[EXERCISE INPUT Boundary: Start]

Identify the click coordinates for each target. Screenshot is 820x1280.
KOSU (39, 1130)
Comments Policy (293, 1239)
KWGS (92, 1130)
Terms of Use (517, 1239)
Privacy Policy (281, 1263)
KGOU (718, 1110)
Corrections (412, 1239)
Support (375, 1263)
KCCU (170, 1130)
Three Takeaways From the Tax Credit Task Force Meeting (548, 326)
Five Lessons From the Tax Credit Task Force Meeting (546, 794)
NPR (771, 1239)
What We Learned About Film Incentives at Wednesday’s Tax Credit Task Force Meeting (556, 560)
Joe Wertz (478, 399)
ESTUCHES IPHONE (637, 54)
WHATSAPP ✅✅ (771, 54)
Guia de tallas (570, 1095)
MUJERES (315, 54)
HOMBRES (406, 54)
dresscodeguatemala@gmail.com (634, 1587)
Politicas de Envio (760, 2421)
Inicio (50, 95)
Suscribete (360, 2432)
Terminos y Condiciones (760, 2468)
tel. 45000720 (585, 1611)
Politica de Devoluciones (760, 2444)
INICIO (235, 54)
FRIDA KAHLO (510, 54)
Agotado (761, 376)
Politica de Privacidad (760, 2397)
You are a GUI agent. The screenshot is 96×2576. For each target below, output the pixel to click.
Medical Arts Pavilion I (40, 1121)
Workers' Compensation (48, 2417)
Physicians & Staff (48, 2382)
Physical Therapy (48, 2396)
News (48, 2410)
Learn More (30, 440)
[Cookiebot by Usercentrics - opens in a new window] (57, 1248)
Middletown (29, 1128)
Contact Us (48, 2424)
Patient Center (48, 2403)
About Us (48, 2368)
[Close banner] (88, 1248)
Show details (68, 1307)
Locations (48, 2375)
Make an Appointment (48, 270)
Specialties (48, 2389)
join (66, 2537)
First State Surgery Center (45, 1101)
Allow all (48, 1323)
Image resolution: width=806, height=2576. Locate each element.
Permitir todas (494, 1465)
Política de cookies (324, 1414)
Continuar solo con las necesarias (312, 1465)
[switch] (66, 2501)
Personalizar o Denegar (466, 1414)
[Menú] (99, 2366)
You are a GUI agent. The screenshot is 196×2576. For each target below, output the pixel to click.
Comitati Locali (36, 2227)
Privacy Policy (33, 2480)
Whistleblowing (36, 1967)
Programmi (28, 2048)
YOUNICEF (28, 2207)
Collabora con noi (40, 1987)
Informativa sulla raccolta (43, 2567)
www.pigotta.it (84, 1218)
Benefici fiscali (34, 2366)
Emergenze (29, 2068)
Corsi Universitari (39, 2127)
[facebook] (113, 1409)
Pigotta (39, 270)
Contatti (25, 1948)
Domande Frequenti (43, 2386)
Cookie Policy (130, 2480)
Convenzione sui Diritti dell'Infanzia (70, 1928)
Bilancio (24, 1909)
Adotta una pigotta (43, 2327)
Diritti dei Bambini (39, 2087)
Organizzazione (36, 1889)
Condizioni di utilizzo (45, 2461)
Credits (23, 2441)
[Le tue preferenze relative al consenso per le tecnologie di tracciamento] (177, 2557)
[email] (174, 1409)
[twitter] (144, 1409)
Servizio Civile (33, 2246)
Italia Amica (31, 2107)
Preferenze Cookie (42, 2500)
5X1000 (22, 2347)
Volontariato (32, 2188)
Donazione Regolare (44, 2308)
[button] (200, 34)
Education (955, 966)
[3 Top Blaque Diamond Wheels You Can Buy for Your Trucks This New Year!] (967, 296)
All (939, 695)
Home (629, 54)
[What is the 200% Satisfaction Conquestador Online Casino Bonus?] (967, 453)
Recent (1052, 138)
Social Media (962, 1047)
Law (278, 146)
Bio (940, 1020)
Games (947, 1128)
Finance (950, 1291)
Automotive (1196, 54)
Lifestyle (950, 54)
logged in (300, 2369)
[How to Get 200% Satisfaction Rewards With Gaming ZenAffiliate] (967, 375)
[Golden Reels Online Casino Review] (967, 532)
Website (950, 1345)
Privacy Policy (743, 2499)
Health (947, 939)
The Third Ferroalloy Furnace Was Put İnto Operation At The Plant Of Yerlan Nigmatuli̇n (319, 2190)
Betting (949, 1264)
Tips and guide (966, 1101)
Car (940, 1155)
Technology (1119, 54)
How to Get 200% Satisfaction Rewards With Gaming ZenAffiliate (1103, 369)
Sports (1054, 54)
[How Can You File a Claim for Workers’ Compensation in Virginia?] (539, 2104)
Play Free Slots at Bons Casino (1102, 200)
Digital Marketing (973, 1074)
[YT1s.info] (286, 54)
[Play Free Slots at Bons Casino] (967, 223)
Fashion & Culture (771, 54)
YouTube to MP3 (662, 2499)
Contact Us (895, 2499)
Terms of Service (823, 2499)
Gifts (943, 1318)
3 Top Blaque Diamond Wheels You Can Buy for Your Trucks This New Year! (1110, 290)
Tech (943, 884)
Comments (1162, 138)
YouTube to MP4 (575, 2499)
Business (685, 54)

[EXERCISE INPUT Boundary: End]

● REQUIREMENT: Using the entries shown above, reproduce verbatim the lines from the line bearing "[Cookiebot by Usercentrics" to the line bearing "[Le tue preferenze", inclusive.

● FINISHED TASK:
[Cookiebot by Usercentrics - opens in a new window] (57, 1248)
Middletown (29, 1128)
Contact Us (48, 2424)
Patient Center (48, 2403)
About Us (48, 2368)
[Close banner] (88, 1248)
Show details (68, 1307)
Locations (48, 2375)
Make an Appointment (48, 270)
Specialties (48, 2389)
join (66, 2537)
First State Surgery Center (45, 1101)
Allow all (48, 1323)
Image resolution: width=806, height=2576. Locate each element.
Permitir todas (494, 1465)
Política de cookies (324, 1414)
Continuar solo con las necesarias (312, 1465)
[switch] (66, 2501)
Personalizar o Denegar (466, 1414)
[Menú] (99, 2366)
You are a GUI agent. The screenshot is 196×2576. For each target below, output the pixel to click.
Comitati Locali (36, 2227)
Privacy Policy (33, 2480)
Whistleblowing (36, 1967)
Programmi (28, 2048)
YOUNICEF (28, 2207)
Collabora con noi (40, 1987)
Informativa sulla raccolta (43, 2567)
www.pigotta.it (84, 1218)
Benefici fiscali (34, 2366)
Emergenze (29, 2068)
Corsi Universitari (39, 2127)
[facebook] (113, 1409)
Pigotta (39, 270)
Contatti (25, 1948)
Domande Frequenti (43, 2386)
Cookie Policy (130, 2480)
Convenzione sui Diritti dell'Infanzia (70, 1928)
Bilancio (24, 1909)
Adotta una pigotta (43, 2327)
Diritti dei Bambini (39, 2087)
Organizzazione (36, 1889)
Condizioni di utilizzo (45, 2461)
Credits (23, 2441)
[Le tue preferenze relative al consenso per le tecnologie di tracciamento] (177, 2557)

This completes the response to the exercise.